Copy out the rows that begin with the line containing "You are a GUI" and end with the line containing "(x=14, y=86)", both lines included, and leave the pictures out of your answer.

──────── Information supplied

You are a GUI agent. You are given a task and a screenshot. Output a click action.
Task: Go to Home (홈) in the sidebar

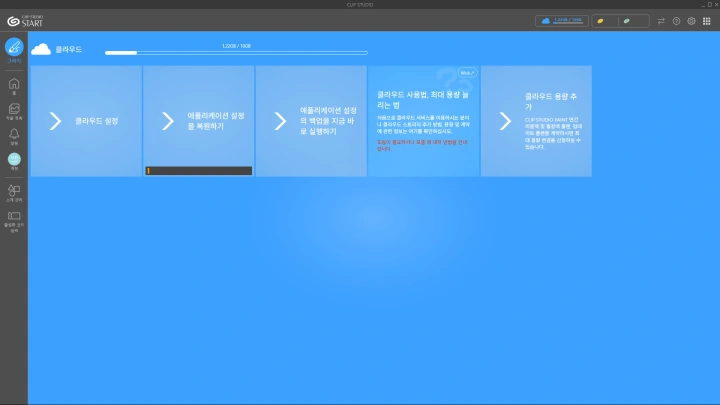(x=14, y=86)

────────────────
──────── Information supplied

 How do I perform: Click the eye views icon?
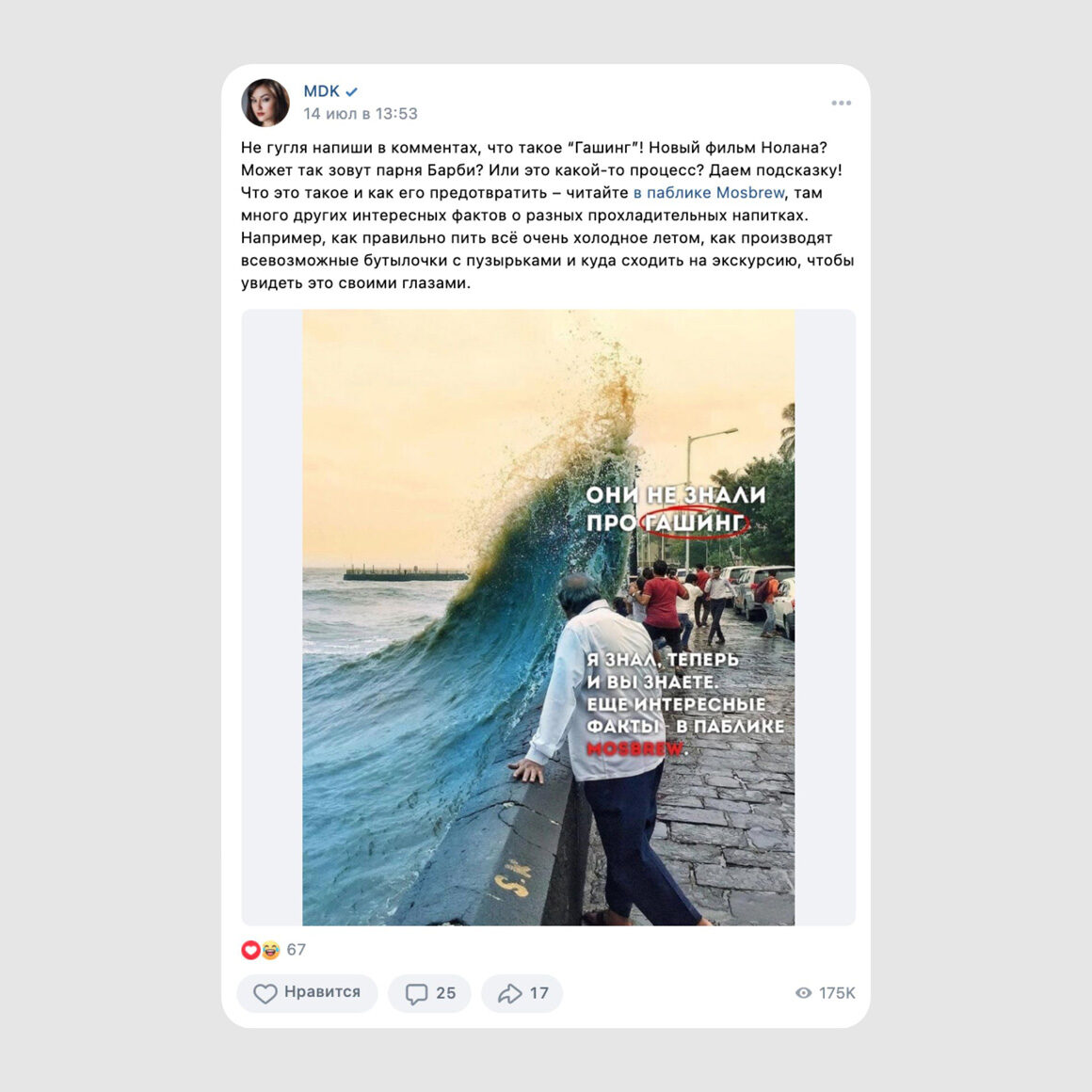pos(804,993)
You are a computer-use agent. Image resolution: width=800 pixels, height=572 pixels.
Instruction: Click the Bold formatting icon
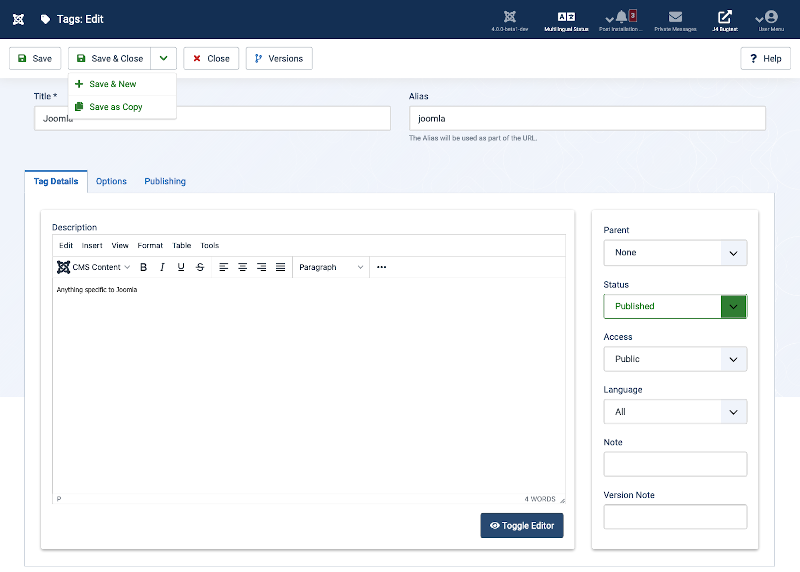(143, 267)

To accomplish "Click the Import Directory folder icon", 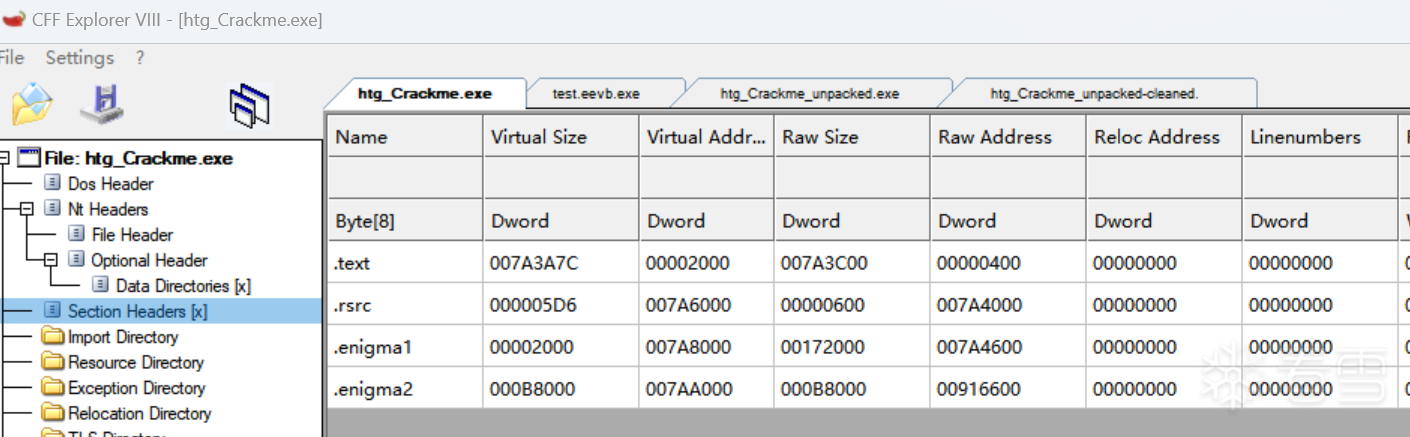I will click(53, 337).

────────────────
──────── Information supplied

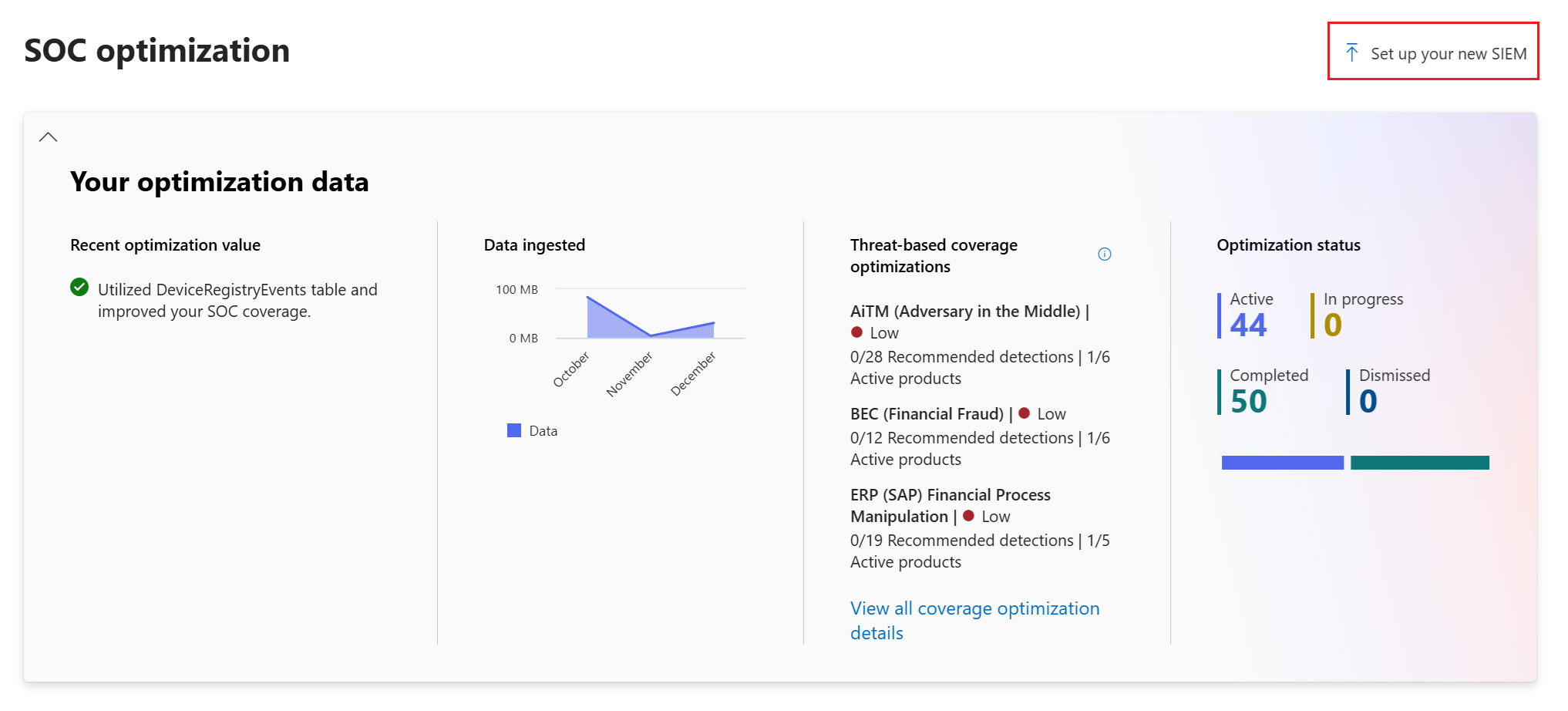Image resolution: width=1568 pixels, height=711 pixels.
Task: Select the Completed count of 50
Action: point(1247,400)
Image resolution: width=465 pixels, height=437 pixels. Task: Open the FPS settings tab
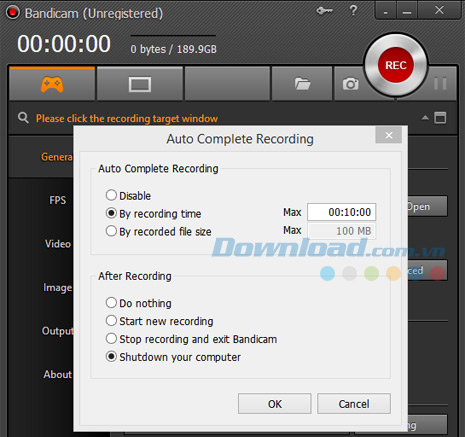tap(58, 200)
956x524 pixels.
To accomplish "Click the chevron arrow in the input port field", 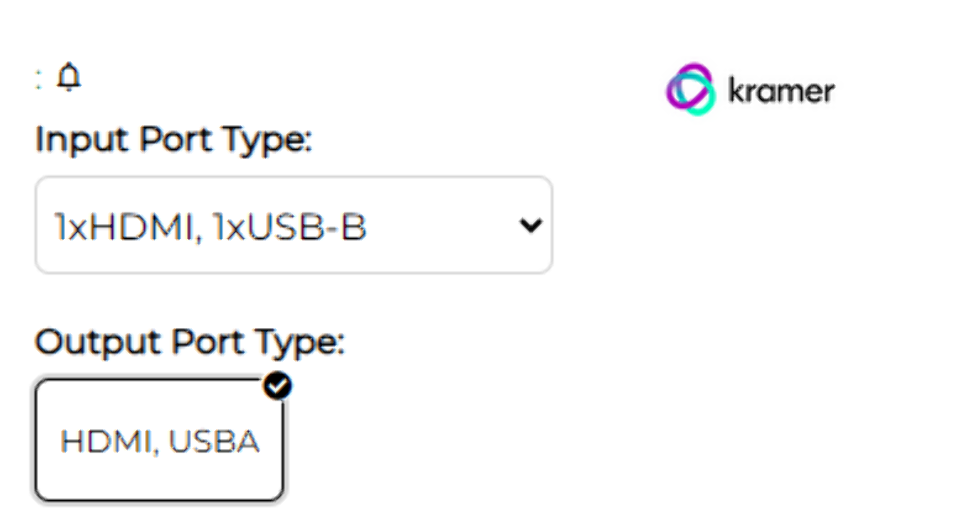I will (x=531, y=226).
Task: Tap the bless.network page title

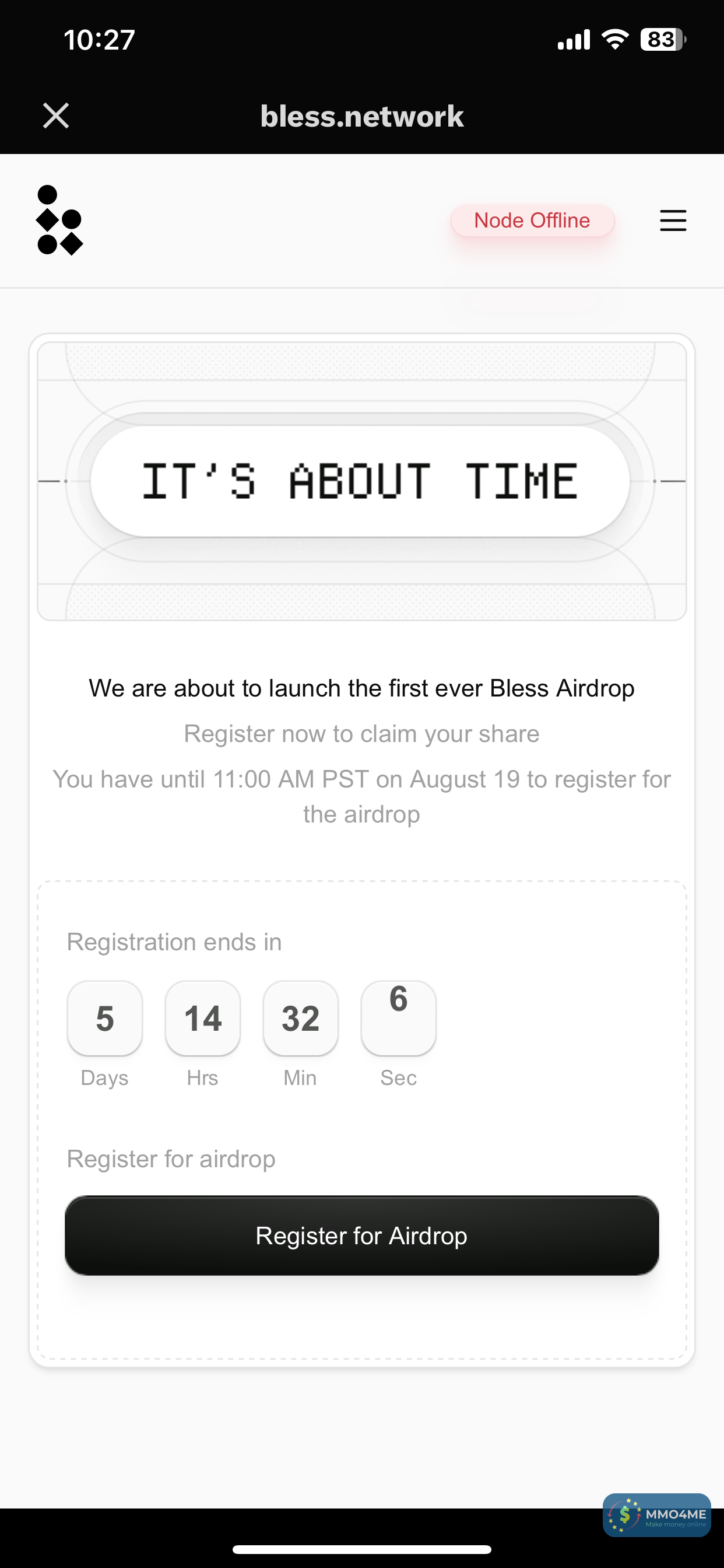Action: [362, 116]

────────────────

- Response:
You are a GUI agent. You are given a task and a screenshot. Output a click action.
Task: Go to Home (홈) in the sidebar

(x=14, y=86)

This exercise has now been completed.